Over 95% of infections with Plasmodium falciparum occur within two months of
leaving an endemic area, but most occur within 10 days. Symptoms are usually non-specific and include malaise, fever, and occasionally rigors.
Patients who travelled to visit family and friends are at an eight-fold higher risk of having malaria than others. Deaths from malaria are predominantly in older travellers and travellers who have been on ‘winter sun’ holidays, particularly in the Gambia.1
4. Don’t overlook common health problems.
Health problems common in the general population occur in travellers too. Headaches, malaise, viral respiratory infections and fevers are frequent in travellers and are not always tropical infections.
5. Consider other symptoms to identify the cause of a fever.
The cause of fever in an unwell returned traveller may be difficult to identify and not always have a precise aetiology.
Consider enteric infection (typhoid and paratyphoid) if the patient presents with fever and abdominal pain, particularly after a visit to the Indian subcontinent. A history of fever, rash and recent travel to South East Asia may be due to dengue fever. Consider Rickettsial infection in a traveller who has a fever and skin rash following safari in southern or east Africa.

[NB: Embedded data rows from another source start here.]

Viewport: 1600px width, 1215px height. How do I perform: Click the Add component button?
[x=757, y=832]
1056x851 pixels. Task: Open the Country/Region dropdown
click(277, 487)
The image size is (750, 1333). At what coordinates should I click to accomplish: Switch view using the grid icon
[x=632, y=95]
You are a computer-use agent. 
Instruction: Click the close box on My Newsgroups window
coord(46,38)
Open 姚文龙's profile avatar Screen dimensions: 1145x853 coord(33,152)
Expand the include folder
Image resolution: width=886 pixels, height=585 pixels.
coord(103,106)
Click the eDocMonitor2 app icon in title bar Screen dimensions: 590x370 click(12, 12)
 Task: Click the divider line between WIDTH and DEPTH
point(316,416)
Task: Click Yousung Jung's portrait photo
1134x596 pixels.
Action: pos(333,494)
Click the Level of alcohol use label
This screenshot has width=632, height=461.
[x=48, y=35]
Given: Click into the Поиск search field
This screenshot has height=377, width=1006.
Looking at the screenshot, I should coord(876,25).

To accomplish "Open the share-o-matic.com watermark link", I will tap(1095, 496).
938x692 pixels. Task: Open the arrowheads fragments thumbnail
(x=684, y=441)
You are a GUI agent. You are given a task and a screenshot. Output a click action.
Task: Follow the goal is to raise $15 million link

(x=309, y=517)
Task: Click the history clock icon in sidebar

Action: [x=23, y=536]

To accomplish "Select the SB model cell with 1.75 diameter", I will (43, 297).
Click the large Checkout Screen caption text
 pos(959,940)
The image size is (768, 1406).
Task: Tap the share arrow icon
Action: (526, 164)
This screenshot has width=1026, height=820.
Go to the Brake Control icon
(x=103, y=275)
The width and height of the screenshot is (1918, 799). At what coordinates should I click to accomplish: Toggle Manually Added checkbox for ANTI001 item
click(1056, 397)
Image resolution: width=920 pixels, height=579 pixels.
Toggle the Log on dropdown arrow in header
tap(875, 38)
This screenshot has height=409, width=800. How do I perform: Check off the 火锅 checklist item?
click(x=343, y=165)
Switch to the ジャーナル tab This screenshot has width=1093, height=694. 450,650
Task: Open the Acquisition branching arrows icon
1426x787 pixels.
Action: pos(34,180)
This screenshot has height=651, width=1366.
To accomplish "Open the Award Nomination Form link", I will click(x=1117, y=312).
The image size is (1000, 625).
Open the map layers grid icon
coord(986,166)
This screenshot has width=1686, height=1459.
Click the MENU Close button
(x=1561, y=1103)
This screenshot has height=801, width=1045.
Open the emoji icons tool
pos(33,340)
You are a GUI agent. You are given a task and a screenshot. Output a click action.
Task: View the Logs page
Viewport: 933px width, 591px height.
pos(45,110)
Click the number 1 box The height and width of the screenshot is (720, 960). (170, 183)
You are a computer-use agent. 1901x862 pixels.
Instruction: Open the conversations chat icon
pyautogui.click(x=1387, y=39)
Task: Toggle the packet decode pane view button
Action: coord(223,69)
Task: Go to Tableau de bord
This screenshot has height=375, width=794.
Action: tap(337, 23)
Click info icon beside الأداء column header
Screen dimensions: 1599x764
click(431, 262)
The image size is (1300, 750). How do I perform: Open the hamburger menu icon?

If there is no obvious organ involvement – for example pneumonia, skin sepsis or rash – and the patient is acutely unwell, admission to hospital would be wise.
6. Consider exposure to STIs.
Sexual contact in developing countries exposes travellers to tropical infections such as chancroid, lymphogranuloma venereum, granuloma inguinale (donovanosis), and syphilis. HIV seroconversion illness may present with generalised flu-like symptoms of fever, sore throat, lymphadenopathy, generalised rash, muscle and joint pain and pneumonia, usually two to six weeks after exposure.
7. Conduct stool microscopy and culture in patients with diarrhoea.
Traveller’s diarrhoea is the most frequent infection occurring during travel. Most episodes last two to three days, but 1-4% of episodes will persist for four weeks or longer. The initial investigation consists of stool microscopy and culture, but in around half of cases no pathogen will be identified. Giardia lamblia is occasionally identified as the cause of persistent diarrhoea in travellers returned from India or Pakistan. Other parasitic causes of diarrhoea include Entamoeba histolytica and Cryptosporidium parvum. Enteric infections can trigger a post-infectious irritable bowel syndrome with long-term sequelae in 1-4% of patients.
8. Identify skin infections in returned travellers.
Schistosomiasis presents with an urticarial rash, fever and eosinophilia, and a history of fresh-water exposure in Africa four to eight weeks earlier.2 Cutaneous myiasis is more frightening – the patient who has returned from sub-Saharan Africa or Latin America may describe a boil-like lesion where movement of the larva of the tumbu or bot-fly can be felt.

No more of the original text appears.